- JOB
Update the material below by replacing every occurrence of "computer-use agent" with "desktop agent", keeping everything else the same.

- PROVIDED DATA
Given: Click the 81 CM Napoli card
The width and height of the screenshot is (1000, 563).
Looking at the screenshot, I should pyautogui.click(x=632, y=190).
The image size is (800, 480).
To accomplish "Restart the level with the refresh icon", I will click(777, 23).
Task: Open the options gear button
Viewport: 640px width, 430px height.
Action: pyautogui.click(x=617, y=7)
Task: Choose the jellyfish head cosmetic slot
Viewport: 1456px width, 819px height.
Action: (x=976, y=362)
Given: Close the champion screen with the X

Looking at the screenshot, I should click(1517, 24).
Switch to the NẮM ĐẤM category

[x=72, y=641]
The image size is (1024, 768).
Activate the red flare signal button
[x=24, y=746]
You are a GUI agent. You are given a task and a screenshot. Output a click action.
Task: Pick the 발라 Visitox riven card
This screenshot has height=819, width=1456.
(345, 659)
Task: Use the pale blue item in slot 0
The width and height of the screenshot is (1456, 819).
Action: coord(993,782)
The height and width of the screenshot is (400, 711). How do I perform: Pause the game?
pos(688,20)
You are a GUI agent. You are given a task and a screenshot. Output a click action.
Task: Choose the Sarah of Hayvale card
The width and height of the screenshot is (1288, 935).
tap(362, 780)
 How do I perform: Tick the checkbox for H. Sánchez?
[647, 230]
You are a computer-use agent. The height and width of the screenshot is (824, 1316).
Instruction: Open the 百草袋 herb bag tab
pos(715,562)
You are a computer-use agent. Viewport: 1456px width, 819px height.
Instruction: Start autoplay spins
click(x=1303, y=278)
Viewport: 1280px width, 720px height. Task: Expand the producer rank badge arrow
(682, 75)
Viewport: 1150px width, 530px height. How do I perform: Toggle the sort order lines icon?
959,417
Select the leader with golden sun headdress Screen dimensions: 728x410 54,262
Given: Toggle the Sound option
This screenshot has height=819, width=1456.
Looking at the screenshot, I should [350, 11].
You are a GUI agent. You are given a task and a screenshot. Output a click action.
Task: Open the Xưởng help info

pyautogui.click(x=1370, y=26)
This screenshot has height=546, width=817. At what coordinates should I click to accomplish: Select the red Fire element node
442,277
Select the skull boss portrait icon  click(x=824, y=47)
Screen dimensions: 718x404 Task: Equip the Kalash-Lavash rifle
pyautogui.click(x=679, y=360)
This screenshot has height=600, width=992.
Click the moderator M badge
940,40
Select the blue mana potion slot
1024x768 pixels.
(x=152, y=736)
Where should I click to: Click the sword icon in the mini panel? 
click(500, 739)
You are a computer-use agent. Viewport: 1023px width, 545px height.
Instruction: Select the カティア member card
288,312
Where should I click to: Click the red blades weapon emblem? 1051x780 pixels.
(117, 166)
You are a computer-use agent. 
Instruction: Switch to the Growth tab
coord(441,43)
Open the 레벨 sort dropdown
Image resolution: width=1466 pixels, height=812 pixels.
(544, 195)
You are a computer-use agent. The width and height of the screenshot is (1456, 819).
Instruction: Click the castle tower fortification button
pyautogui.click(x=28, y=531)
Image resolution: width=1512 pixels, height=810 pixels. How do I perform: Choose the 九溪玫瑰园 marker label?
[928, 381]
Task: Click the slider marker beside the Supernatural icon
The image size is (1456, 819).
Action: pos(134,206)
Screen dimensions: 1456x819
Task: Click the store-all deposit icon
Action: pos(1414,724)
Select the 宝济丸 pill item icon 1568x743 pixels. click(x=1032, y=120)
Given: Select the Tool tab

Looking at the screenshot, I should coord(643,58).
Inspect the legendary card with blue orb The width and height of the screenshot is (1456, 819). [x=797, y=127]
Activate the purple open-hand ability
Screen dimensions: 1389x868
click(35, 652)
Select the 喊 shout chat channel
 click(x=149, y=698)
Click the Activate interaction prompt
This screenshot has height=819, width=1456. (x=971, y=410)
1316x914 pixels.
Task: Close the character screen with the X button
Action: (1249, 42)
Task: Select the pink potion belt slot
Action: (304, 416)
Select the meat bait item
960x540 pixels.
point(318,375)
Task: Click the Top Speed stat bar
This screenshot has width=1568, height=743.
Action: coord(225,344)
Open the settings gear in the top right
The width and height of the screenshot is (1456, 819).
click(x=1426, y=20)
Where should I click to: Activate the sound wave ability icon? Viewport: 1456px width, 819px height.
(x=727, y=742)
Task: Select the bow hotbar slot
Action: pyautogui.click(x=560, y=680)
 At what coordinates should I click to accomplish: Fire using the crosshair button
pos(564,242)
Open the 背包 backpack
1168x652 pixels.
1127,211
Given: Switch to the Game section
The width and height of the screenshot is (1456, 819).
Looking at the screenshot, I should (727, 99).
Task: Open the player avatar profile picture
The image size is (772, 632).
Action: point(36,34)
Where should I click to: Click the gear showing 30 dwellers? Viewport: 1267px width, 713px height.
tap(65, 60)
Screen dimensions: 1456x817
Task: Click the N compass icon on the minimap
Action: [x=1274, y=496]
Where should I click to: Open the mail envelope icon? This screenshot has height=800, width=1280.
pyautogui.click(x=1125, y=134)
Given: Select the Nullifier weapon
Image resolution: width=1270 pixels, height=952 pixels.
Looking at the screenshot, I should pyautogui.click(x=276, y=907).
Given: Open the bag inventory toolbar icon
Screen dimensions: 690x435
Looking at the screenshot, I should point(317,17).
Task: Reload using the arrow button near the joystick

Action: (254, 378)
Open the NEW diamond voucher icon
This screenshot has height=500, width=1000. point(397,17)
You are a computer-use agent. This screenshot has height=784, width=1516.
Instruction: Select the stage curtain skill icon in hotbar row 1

- TASK RESPONSE
Given: Click the 81 CM Napoli card
The width and height of the screenshot is (1000, 563).
Looking at the screenshot, I should pyautogui.click(x=632, y=190).
The image size is (800, 480).
To accomplish "Restart the level with the refresh icon", I will click(777, 23).
Task: Open the options gear button
Viewport: 640px width, 430px height.
Action: pyautogui.click(x=617, y=7)
Task: Choose the jellyfish head cosmetic slot
Viewport: 1456px width, 819px height.
Action: (x=976, y=362)
Given: Close the champion screen with the X

Looking at the screenshot, I should click(1517, 24).
Switch to the NẮM ĐẤM category

[x=72, y=641]
The image size is (1024, 768).
Activate the red flare signal button
[x=24, y=746]
You are a GUI agent. You are given a task and a screenshot. Output a click action.
Task: Pick the 발라 Visitox riven card
This screenshot has height=819, width=1456.
(345, 659)
Task: Use the pale blue item in slot 0
The width and height of the screenshot is (1456, 819).
Action: coord(993,782)
The height and width of the screenshot is (400, 711). How do I perform: Pause the game?
pos(688,20)
You are a GUI agent. You are given a task and a screenshot. Output a click action.
Task: Choose the Sarah of Hayvale card
The width and height of the screenshot is (1288, 935).
tap(362, 780)
 How do I perform: Tick the checkbox for H. Sánchez?
[647, 230]
You are a desktop agent. The height and width of the screenshot is (824, 1316).
Instruction: Open the 百草袋 herb bag tab
pos(715,562)
You are a desktop agent. Viewport: 1456px width, 819px height.
Instruction: Start autoplay spins
click(x=1303, y=278)
Viewport: 1280px width, 720px height. Task: Expand the producer rank badge arrow
(682, 75)
Viewport: 1150px width, 530px height. How do I perform: Toggle the sort order lines icon?
959,417
Select the leader with golden sun headdress Screen dimensions: 728x410 54,262
Given: Toggle the Sound option
This screenshot has height=819, width=1456.
Looking at the screenshot, I should [350, 11].
You are a GUI agent. You are given a task and a screenshot. Output a click action.
Task: Open the Xưởng help info

pyautogui.click(x=1370, y=26)
This screenshot has height=546, width=817. At what coordinates should I click to accomplish: Select the red Fire element node
442,277
Select the skull boss portrait icon  click(x=824, y=47)
Screen dimensions: 718x404 Task: Equip the Kalash-Lavash rifle
pyautogui.click(x=679, y=360)
This screenshot has height=600, width=992.
Click the moderator M badge
940,40
Select the blue mana potion slot
1024x768 pixels.
(x=152, y=736)
Where should I click to: Click the sword icon in the mini panel? 
click(500, 739)
You are a desktop agent. Viewport: 1023px width, 545px height.
Instruction: Select the カティア member card
288,312
Where should I click to: Click the red blades weapon emblem? 1051x780 pixels.
(117, 166)
You are a desktop agent. 
Instruction: Switch to the Growth tab
coord(441,43)
Open the 레벨 sort dropdown
Image resolution: width=1466 pixels, height=812 pixels.
(544, 195)
You are a desktop agent. The width and height of the screenshot is (1456, 819).
Instruction: Click the castle tower fortification button
pyautogui.click(x=28, y=531)
Image resolution: width=1512 pixels, height=810 pixels. How do I perform: Choose the 九溪玫瑰园 marker label?
[928, 381]
Task: Click the slider marker beside the Supernatural icon
The image size is (1456, 819).
Action: pos(134,206)
Screen dimensions: 1456x819
Task: Click the store-all deposit icon
Action: pos(1414,724)
Select the 宝济丸 pill item icon 1568x743 pixels. click(x=1032, y=120)
Given: Select the Tool tab

Looking at the screenshot, I should coord(643,58).
Inspect the legendary card with blue orb The width and height of the screenshot is (1456, 819). [x=797, y=127]
Activate the purple open-hand ability
Screen dimensions: 1389x868
click(35, 652)
Select the 喊 shout chat channel
 click(x=149, y=698)
Click the Activate interaction prompt
This screenshot has height=819, width=1456. (x=971, y=410)
1316x914 pixels.
Task: Close the character screen with the X button
Action: (1249, 42)
Task: Select the pink potion belt slot
Action: (304, 416)
Select the meat bait item
960x540 pixels.
point(318,375)
Task: Click the Top Speed stat bar
This screenshot has width=1568, height=743.
Action: coord(225,344)
Open the settings gear in the top right
The width and height of the screenshot is (1456, 819).
click(x=1426, y=20)
Where should I click to: Activate the sound wave ability icon? Viewport: 1456px width, 819px height.
(x=727, y=742)
Task: Select the bow hotbar slot
Action: pyautogui.click(x=560, y=680)
 At what coordinates should I click to accomplish: Fire using the crosshair button
pos(564,242)
Open the 背包 backpack
1168x652 pixels.
1127,211
Given: Switch to the Game section
The width and height of the screenshot is (1456, 819).
Looking at the screenshot, I should (727, 99).
Task: Open the player avatar profile picture
The image size is (772, 632).
Action: point(36,34)
Where should I click to: Click the gear showing 30 dwellers? Viewport: 1267px width, 713px height.
tap(65, 60)
Screen dimensions: 1456x817
Task: Click the N compass icon on the minimap
Action: [x=1274, y=496]
Where should I click to: Open the mail envelope icon? This screenshot has height=800, width=1280.
pyautogui.click(x=1125, y=134)
Given: Select the Nullifier weapon
Image resolution: width=1270 pixels, height=952 pixels.
Looking at the screenshot, I should pyautogui.click(x=276, y=907).
Given: Open the bag inventory toolbar icon
Screen dimensions: 690x435
Looking at the screenshot, I should point(317,17).
Task: Reload using the arrow button near the joystick

Action: (254, 378)
Open the NEW diamond voucher icon
This screenshot has height=500, width=1000. point(397,17)
You are a desktop agent. This screenshot has height=784, width=1516.
Instruction: Select the stage curtain skill icon in hotbar row 1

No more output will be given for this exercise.